Being put on hold is at the heart of Volume Two: Thank You For Your Patience, the wickedly wonderful second record from Milwaukee musician Harrison Colby and his Beat Index solo project. A self-described “album of on-hold music for automated phone systems,” Patience doubles as a spot-on homage to ’70s funk and soft rock. “I Don’t Wanna Get Over You” is all black-light disco strut. “Feels Like A Lifetime” toes the line between dreamy yacht rock and X-rated incidental music. “Yesterday’s News” bops along in a bubblegum-snapping haze. Colby has been one of the city’s best songwriters since his days with The Delphines and NO/NO, and his knack for effortless hooks—and for crafting a thoroughly realized concept album—is on full display here.

BLAX – Angeline

Since co-founding and eventually leaving Fresh Cut Collective more than a decade ago, Adebisi Agoro has moved to New York City, moved back to Milwaukee, and released numerous records under his BLAX and Armstrong Ransome monikers. His latest BLAX record, Angeline, is maybe his best yet. The ebullient “A Roller Skating Jam Called Liberation” borrows its title and vibe from De La Soul, but its truth-seeking, praise-filled mission statement is BLAX’s own. Elsewhere, the jittery “Technical” manages to get in shout-outs to The Wiz, Ludacris, and Julius Caesar in its short runtime. “Shine” samples the hazy Curtis Mayfield song “The Makings Of You,” and the lovely “Does She Know” showers even more praise on an unnamed woman.
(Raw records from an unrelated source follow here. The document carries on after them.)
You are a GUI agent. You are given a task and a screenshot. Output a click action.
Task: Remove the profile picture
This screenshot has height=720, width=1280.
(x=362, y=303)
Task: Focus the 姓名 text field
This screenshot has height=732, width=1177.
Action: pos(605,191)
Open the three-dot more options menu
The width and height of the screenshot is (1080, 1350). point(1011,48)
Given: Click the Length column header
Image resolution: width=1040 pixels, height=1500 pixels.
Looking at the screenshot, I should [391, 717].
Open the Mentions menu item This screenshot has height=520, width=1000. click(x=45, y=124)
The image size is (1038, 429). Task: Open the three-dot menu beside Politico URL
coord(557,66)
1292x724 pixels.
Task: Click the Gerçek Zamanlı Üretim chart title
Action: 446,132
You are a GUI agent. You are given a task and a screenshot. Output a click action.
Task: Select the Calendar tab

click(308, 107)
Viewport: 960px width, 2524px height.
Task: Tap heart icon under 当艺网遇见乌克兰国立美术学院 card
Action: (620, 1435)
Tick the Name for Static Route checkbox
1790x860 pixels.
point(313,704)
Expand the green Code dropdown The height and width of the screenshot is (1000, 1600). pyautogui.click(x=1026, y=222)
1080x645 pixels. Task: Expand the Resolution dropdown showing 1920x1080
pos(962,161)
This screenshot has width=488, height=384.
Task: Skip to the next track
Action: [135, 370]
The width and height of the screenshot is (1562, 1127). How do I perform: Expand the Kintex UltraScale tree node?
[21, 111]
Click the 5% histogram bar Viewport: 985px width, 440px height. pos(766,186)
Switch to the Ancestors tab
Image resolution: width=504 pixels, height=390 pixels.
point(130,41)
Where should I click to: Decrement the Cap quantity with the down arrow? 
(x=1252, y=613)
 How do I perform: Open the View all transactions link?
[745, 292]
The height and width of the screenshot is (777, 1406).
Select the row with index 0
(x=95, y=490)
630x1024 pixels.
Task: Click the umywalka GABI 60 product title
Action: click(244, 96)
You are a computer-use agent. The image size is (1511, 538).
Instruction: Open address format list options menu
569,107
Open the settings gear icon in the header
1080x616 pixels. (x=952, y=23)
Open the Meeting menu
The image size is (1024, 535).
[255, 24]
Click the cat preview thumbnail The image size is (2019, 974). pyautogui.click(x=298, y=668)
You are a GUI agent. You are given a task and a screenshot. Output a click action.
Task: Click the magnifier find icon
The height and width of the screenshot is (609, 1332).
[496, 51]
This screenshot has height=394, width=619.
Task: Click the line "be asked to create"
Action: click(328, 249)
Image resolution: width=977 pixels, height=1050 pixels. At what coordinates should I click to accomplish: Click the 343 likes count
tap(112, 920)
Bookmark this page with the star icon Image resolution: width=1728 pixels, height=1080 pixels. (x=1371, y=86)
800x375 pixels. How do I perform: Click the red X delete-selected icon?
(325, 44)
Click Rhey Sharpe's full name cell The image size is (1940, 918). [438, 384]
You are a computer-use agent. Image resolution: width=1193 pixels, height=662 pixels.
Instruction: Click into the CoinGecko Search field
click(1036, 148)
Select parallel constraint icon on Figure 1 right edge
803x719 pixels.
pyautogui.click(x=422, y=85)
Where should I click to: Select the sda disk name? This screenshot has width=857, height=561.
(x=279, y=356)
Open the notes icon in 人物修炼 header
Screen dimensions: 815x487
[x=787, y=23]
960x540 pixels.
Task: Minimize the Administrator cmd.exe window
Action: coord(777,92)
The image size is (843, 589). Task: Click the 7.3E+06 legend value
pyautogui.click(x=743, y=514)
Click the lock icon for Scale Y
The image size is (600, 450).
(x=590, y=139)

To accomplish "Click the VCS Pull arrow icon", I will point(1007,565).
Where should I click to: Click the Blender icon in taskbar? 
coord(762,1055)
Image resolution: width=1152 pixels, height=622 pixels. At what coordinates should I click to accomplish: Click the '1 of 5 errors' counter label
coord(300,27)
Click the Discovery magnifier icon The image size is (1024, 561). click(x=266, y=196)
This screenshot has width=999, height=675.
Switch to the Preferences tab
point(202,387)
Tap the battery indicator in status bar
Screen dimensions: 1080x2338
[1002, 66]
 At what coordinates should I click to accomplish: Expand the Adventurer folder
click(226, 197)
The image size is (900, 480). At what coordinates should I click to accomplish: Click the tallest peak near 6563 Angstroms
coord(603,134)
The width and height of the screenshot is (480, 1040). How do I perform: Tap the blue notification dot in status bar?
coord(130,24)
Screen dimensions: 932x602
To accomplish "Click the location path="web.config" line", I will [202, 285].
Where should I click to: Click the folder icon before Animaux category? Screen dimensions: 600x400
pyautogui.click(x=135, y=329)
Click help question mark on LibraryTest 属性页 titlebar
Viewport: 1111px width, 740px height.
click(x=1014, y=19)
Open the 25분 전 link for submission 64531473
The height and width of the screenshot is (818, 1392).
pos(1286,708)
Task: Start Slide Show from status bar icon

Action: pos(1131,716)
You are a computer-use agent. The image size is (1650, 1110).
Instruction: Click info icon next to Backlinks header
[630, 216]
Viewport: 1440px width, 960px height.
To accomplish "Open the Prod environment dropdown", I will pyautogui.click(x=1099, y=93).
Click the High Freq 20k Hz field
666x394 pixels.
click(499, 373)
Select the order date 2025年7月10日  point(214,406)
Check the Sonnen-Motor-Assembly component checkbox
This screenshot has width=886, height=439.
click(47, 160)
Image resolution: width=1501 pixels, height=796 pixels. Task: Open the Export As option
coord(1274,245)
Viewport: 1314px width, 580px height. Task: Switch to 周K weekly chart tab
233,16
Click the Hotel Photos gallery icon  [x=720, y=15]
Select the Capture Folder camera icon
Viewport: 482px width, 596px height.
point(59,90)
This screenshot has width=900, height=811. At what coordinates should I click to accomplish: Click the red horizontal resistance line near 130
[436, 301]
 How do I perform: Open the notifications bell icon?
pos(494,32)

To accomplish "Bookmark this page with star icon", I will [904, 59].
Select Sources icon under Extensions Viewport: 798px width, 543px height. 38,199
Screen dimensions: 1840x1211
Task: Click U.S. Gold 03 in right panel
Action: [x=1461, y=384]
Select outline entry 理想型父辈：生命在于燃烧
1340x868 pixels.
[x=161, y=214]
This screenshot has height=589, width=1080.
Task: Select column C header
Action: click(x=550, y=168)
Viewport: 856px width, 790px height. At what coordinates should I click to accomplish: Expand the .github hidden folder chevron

Hughes Family Band – One Last Night With Nathan Hughes

The title of Hughes Family Band’s debut full-length is a somber hat-tip to its tragic backstory. Nathan Hughes, the band’s co-founder and one half of its namesake (joining brother Ian), died in August 2021. Though the group was only a few years old and had released only a handful of singles, it had already established itself as a rollicking, good-time honky-tonk country band of the highest order. And while it’s difficult to separate One Last Night from a gnawing feeling of what could have been, it’s hard to imagine an album more joyous, more giddy, more fun, more alive. “Off The Line” and “Golden Light” represent the record’s irresistible one-two opening punch. Warm, funny, and filled with shots of piano and sax, these dive-bar rave-ups practically leave a cloud of gravel-parking-lot dust in their wake. The record’s final track, “Shake It (Hootenanny Reprise),” ends things with a back-room, after-hours shout to the heavens. Rest assured the heavens are listening.

L’Resorts – Explorers

L’Resorts sixth LP finds Vinnie Kircher (Jaill) and Martha Cannon (Lady Cannon) perfecting both their breezy, exotica-tinged sound and their own back-and-forth banter. “If you’re keeping him, can you tell me why? / All your stories end that he’s not so bright,” a miffed Kircher sings in opener “Keeping Him.” Cannon’s reply? “I don’t ever have to wonder who is the smartest.” Beyond that self-described “Midwestern Sonny and Cher” dynamic, Explorers offers a wealth of musical pleasures. Tracks like “Blasting Off” and “Remember” bubble and fizz, while “I’m So Mean” and “Rolling On” languidly stretch their limbs in the warm summer breeze. “Pieces Of My Love” ends things on an upbeat and peppy note with both singers’ voices blending together like an umbrella-spiked cocktail.

Rat Bath – Rat From Hell

Rat Bath has been scampering around the Milwaukee music scene since 2019, specializing in what the band calls “spooky country core.” That sound is certainly on display throughout the group’s debut LP, Rat From Hell. The 11-track record careens between noisy, full-barrel cow punk and chaotic, witchy hardcore, with everything in between. Opener “The Tale Of Dead Ol’ Fred” establishes the record’s epic narrative (a battle between a witch and a demon, natch), while “Bone Eater” slices the air with Pixies-esque guitars. Rat From Hell‘s quieter moments are among its best, especially the dreamy and sad “At Least You’re Lonely Too” and the plaintive and sweet (but not too sweet) “Sweet Puppet”—the latter featuring guest vocals from Johanna Rose.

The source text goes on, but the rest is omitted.